WHAT TO WORK ON: Please take the lines from the one holding "Instruction: Click the vs" through the one holding "Click the 藤本壯介 name in the title" in the data below and copy them exactly.

____ EXCERPTED RECORDS

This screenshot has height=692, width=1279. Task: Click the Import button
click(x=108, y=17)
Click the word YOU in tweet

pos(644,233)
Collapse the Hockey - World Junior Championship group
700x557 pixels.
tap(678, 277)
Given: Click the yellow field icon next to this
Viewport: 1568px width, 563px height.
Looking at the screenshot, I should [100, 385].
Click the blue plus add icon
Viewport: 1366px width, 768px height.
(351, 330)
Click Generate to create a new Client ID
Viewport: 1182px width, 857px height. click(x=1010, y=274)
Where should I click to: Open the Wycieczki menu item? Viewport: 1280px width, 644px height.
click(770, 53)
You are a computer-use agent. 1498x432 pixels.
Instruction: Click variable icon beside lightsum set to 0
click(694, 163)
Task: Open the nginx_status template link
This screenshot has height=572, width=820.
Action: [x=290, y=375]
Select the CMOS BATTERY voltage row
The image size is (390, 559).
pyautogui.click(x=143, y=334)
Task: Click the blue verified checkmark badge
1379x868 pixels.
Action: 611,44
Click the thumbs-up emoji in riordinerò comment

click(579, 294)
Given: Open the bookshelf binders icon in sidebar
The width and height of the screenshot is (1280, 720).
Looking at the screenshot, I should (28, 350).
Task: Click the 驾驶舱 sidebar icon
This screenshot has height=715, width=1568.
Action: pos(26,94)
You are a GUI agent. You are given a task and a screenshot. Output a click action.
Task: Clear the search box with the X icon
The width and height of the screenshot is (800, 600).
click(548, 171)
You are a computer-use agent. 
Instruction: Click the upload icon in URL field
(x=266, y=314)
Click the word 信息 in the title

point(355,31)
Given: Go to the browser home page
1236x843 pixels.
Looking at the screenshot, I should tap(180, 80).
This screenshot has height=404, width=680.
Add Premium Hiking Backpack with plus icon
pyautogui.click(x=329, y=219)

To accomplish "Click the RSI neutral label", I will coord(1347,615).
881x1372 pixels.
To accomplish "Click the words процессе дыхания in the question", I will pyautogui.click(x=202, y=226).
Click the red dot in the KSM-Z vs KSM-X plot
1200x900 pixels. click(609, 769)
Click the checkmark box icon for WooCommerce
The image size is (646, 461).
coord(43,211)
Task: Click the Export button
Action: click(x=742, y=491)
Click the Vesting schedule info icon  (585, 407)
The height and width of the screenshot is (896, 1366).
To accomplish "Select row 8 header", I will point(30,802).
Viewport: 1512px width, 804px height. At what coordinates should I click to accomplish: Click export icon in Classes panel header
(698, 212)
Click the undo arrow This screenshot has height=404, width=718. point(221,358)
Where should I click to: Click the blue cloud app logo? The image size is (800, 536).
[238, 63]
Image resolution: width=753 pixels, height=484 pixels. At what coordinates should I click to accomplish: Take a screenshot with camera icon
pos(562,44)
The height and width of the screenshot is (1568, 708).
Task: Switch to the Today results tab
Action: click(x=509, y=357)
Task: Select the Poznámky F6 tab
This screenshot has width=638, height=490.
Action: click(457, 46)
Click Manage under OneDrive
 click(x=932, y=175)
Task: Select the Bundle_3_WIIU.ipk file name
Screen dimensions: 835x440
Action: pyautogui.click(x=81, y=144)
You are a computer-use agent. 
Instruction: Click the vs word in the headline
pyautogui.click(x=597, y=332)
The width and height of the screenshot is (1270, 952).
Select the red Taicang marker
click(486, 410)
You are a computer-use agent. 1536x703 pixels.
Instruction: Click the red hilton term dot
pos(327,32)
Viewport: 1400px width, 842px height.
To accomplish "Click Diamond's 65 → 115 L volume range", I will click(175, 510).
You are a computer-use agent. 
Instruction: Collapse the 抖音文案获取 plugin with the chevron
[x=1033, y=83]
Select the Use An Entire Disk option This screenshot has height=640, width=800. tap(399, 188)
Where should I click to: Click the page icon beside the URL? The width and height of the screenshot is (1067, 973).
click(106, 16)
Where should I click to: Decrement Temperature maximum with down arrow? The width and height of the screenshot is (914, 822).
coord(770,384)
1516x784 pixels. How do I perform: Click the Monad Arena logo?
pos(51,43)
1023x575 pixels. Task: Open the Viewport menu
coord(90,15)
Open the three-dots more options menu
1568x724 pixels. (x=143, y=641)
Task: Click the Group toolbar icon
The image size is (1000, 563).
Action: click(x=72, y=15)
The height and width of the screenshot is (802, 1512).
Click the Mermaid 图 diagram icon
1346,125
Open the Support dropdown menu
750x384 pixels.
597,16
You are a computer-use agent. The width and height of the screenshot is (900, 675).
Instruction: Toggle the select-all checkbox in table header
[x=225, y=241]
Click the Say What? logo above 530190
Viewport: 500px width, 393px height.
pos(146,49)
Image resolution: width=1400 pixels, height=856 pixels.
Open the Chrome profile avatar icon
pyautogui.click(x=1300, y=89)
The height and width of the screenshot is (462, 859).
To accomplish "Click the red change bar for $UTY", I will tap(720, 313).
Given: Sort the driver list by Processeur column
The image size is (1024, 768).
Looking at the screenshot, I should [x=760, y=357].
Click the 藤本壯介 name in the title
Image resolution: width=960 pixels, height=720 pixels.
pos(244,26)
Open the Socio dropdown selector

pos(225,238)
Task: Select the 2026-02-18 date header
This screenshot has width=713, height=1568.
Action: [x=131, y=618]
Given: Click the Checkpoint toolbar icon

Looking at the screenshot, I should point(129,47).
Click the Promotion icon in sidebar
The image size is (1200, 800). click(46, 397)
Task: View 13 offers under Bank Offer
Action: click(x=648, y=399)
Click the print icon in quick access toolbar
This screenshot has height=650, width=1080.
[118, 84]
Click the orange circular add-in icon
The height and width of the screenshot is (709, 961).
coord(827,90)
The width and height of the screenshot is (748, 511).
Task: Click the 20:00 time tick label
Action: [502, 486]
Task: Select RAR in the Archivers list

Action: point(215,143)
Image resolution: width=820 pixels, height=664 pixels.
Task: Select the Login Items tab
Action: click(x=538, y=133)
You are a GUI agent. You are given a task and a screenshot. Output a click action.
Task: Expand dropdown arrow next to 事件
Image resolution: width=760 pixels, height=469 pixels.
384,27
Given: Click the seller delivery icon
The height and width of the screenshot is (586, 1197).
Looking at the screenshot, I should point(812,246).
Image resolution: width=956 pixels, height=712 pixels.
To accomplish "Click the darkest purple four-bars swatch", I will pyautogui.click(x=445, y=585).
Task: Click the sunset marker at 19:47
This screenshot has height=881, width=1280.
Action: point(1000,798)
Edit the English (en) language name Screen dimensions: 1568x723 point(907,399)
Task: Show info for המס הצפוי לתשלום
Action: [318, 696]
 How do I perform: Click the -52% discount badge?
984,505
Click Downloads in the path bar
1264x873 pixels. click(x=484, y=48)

________

OUTPUT OF THE TASK:
Instruction: Click the vs word in the headline
pyautogui.click(x=597, y=332)
The width and height of the screenshot is (1270, 952).
Select the red Taicang marker
click(486, 410)
You are a computer-use agent. 1536x703 pixels.
Instruction: Click the red hilton term dot
pos(327,32)
Viewport: 1400px width, 842px height.
To accomplish "Click Diamond's 65 → 115 L volume range", I will click(175, 510).
You are a computer-use agent. 
Instruction: Collapse the 抖音文案获取 plugin with the chevron
[x=1033, y=83]
Select the Use An Entire Disk option This screenshot has height=640, width=800. tap(399, 188)
Where should I click to: Click the page icon beside the URL? The width and height of the screenshot is (1067, 973).
click(106, 16)
Where should I click to: Decrement Temperature maximum with down arrow? The width and height of the screenshot is (914, 822).
coord(770,384)
1516x784 pixels. How do I perform: Click the Monad Arena logo?
pos(51,43)
1023x575 pixels. Task: Open the Viewport menu
coord(90,15)
Open the three-dots more options menu
1568x724 pixels. (x=143, y=641)
Task: Click the Group toolbar icon
The image size is (1000, 563).
Action: click(x=72, y=15)
The height and width of the screenshot is (802, 1512).
Click the Mermaid 图 diagram icon
1346,125
Open the Support dropdown menu
750x384 pixels.
597,16
You are a computer-use agent. The width and height of the screenshot is (900, 675).
Instruction: Toggle the select-all checkbox in table header
[x=225, y=241]
Click the Say What? logo above 530190
Viewport: 500px width, 393px height.
pos(146,49)
Image resolution: width=1400 pixels, height=856 pixels.
Open the Chrome profile avatar icon
pyautogui.click(x=1300, y=89)
The height and width of the screenshot is (462, 859).
To accomplish "Click the red change bar for $UTY", I will tap(720, 313).
Given: Sort the driver list by Processeur column
The image size is (1024, 768).
Looking at the screenshot, I should [x=760, y=357].
Click the 藤本壯介 name in the title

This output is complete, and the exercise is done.